(Extracted data entries)
*** Block opens ***
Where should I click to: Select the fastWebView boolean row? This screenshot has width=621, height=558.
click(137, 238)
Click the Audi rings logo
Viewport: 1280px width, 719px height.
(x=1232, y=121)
*** Block closes ***
### ACTION ITEM
Exact transcription of the records is all that is wanted.

### THE ANSWER
Where should I click to: Select the fastWebView boolean row? This screenshot has width=621, height=558.
click(137, 238)
Click the Audi rings logo
Viewport: 1280px width, 719px height.
(x=1232, y=121)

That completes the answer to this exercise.